#### PROVIDED RECORDS

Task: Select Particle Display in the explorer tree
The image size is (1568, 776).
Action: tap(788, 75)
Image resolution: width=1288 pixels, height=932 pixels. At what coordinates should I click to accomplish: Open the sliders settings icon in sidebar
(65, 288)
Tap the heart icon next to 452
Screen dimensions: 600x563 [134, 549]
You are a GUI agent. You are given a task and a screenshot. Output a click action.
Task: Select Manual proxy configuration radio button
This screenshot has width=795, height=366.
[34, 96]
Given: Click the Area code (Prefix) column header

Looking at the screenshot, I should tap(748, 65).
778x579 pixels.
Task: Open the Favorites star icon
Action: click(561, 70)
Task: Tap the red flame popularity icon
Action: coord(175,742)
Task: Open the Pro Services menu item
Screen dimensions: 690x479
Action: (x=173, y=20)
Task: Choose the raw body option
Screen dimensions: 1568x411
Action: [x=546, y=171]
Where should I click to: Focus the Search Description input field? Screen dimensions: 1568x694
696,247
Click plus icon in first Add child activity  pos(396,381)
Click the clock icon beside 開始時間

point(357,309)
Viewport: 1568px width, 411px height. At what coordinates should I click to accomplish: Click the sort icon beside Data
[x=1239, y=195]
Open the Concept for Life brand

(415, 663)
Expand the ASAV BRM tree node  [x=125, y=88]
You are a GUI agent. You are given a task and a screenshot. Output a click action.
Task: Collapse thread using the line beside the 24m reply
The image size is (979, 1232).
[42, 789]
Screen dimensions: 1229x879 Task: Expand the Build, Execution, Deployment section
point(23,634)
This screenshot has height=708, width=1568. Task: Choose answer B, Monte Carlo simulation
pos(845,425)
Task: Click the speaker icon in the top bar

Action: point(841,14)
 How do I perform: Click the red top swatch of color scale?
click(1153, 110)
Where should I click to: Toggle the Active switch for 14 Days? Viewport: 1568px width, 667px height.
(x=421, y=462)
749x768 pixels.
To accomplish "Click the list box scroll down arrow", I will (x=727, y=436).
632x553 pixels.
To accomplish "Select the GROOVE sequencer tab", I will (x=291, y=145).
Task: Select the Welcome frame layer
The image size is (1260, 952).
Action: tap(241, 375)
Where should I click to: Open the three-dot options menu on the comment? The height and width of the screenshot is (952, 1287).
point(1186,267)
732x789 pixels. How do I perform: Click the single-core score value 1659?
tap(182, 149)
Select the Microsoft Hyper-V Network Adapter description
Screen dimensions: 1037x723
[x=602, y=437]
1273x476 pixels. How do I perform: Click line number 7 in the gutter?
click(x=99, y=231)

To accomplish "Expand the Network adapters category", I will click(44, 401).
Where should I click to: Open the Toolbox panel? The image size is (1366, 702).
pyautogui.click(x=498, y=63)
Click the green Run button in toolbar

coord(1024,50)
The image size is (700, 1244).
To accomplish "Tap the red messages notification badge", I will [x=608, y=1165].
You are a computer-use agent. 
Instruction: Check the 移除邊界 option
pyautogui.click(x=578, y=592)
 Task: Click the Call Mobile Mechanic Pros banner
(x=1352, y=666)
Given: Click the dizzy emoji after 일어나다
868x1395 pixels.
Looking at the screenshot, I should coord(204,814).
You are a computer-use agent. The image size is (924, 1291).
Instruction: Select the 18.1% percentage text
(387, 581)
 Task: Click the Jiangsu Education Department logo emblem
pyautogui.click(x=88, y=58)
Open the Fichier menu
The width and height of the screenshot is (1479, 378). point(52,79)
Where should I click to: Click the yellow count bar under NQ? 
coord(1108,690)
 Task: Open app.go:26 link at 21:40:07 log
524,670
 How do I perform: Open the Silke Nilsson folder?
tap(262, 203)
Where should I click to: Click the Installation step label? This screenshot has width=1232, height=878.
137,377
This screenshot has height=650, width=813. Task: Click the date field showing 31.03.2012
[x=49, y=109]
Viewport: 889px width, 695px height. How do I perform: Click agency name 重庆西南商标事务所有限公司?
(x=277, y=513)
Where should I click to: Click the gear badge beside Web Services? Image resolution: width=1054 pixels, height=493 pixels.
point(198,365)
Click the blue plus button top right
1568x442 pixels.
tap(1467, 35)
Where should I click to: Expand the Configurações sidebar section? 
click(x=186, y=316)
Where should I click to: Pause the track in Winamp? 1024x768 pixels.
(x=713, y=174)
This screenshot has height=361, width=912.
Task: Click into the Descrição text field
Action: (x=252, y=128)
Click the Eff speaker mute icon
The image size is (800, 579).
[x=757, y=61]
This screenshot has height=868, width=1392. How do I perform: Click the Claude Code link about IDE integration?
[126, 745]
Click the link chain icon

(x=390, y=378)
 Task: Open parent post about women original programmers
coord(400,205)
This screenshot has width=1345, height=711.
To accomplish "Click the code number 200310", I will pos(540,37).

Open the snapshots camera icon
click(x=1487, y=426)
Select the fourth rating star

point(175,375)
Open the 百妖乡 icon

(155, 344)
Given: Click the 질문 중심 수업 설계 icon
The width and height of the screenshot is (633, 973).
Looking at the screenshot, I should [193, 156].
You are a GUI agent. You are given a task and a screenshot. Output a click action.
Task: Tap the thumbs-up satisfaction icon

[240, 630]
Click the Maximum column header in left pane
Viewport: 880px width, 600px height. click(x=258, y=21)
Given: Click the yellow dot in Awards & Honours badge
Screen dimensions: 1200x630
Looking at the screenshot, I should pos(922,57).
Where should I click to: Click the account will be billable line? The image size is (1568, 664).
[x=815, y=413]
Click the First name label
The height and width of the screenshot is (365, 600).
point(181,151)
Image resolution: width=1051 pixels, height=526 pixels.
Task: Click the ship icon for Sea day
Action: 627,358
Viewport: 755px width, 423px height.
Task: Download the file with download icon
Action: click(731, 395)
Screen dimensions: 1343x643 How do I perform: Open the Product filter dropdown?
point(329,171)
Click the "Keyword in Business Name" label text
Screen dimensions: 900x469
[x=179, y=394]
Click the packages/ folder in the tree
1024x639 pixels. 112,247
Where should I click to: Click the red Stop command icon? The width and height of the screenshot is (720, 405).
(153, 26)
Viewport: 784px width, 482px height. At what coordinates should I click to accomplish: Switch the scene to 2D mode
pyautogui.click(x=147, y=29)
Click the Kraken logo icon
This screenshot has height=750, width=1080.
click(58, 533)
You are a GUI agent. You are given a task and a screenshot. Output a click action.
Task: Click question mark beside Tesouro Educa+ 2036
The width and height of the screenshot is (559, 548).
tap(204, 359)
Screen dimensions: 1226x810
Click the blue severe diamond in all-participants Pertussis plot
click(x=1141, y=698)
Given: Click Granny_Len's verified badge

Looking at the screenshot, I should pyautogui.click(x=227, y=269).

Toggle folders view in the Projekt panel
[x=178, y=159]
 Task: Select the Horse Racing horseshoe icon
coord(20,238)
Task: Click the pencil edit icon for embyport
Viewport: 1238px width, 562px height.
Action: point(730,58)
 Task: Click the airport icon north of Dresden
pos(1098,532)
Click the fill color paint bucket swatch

########

WHAT IS EXPECTED: Go through the listing above and return each line where the word "computer" occurs.

ANSWER BELOW:
You are a computer-use agent. 
You are a computer-use agent. The image size is (924, 1291).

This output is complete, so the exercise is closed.